Twelve respondents say they will leave their emerging and frontier-market portfolio unchanged, while just two plan to increase allocations. A Central and Eastern European fund comments: “We are going to leave our emerging and frontier-market portfolio unchanged because we expect good opportunities [in] our market.”
Thirteen funds say they invest in emerging and frontier markets for diversification reasons. Eleven respondents point towards the long-term economic prospects and consider emerging and frontier markets most likely to show significant growth. Ten respondents highlight strategic allocation and think emerging and frontier markets have the best risk/reward profile at the moment.
Seven of those polled invest in emerging and frontier markets via an active global equity mandate, and six via a passive mandate. Almost half invest in hard-currency emerging or frontier-market sovereign debt, and five respondents in corporate debt. Six invest in local currency emerging or frontier-market sovereign debt, and four respondents in corporate debt.
Twelve respondents are confident that their emerging and frontier-market investments will contribute positive returns to their overall portfolio over the next three years. One fund is not confident, while four are neutral.
“Growth momentum has turned in favour of emerging markets, so we expect a positive contribution,” says a senior manager at a Dutch fund. “In addition, technicals have turned, with flows being strongly positive this year.”
A Swiss fund adds: “In the last years we had positive returns, even if the markets were bad.” A Dutch fund says: “Returns in equity and other assets in developed markets are probably low. The emerging and frontier markets are likely to give relatively higher returns.”
Respondents are less sure about the ability of their emerging and frontier-market investments to outperform developed-market investments over the next three years. Twelve are neutral, while four are confident. One Swiss fund is not confident, saying: “It is just a small part of the fund, it might not balance all other losses.”

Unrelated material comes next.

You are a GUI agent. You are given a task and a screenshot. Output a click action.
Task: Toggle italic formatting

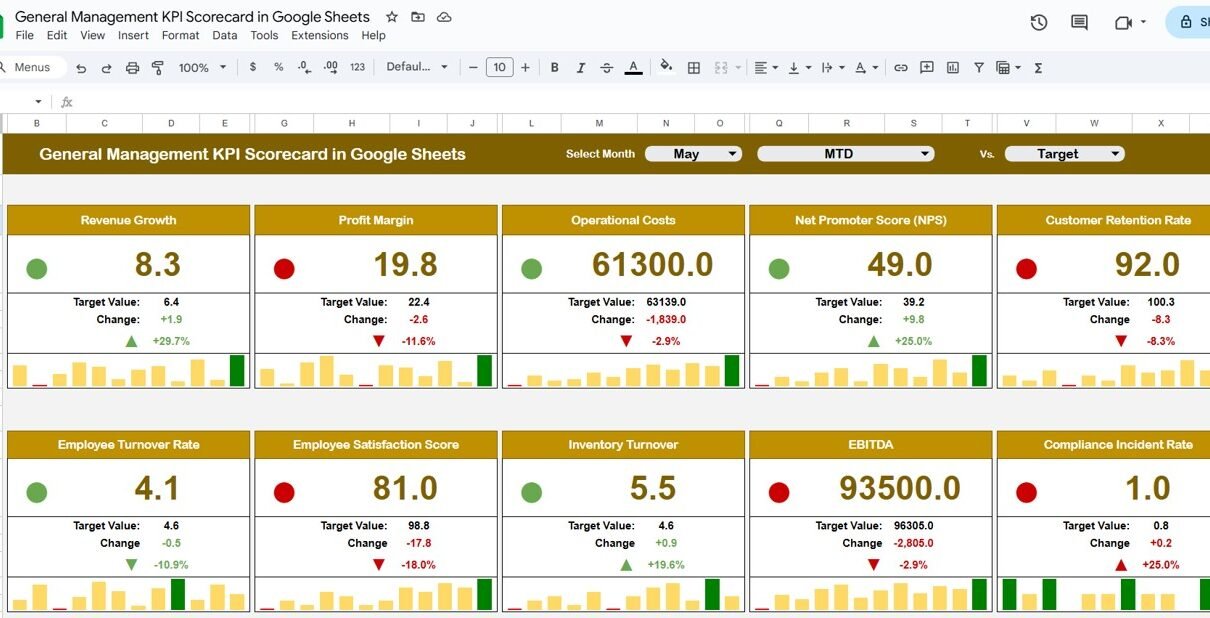coord(581,68)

Respondents identify the economic slowdown in China as the biggest risk attached to emerging and frontier-market investments. US interest-rate rises, political risks and the commodity crisis are next on the list. Sovereign defaults and idiosyncratic risks are seen as the least likely cause for concern.
A Dutch fund comments: “Most of the risk is exogenous to the asset class, such as the US elections. Only the perception of investors makes the asset class move in certain stereotypical ways which, typically, have been a good buying opportunity after a sell off. The only key risk was FX, but that has largely abated, given the prolonged depreciation versus the dollar [over] the last two and a half years.”
Seven funds are looking to allocate to Asia (excluding China and India) over the next 12 months; five each to Central and Eastern Europe and South America; four each to China and India; and one to the Middle East.
Over the next 12 months, one-quarter of respondents are looking to allocate to active emerging and frontier-market equity; one-third via a passive global equity mandate; three to emerging and frontier-market infrastructure debt or equity; and two to emerging and frontier-market private equity.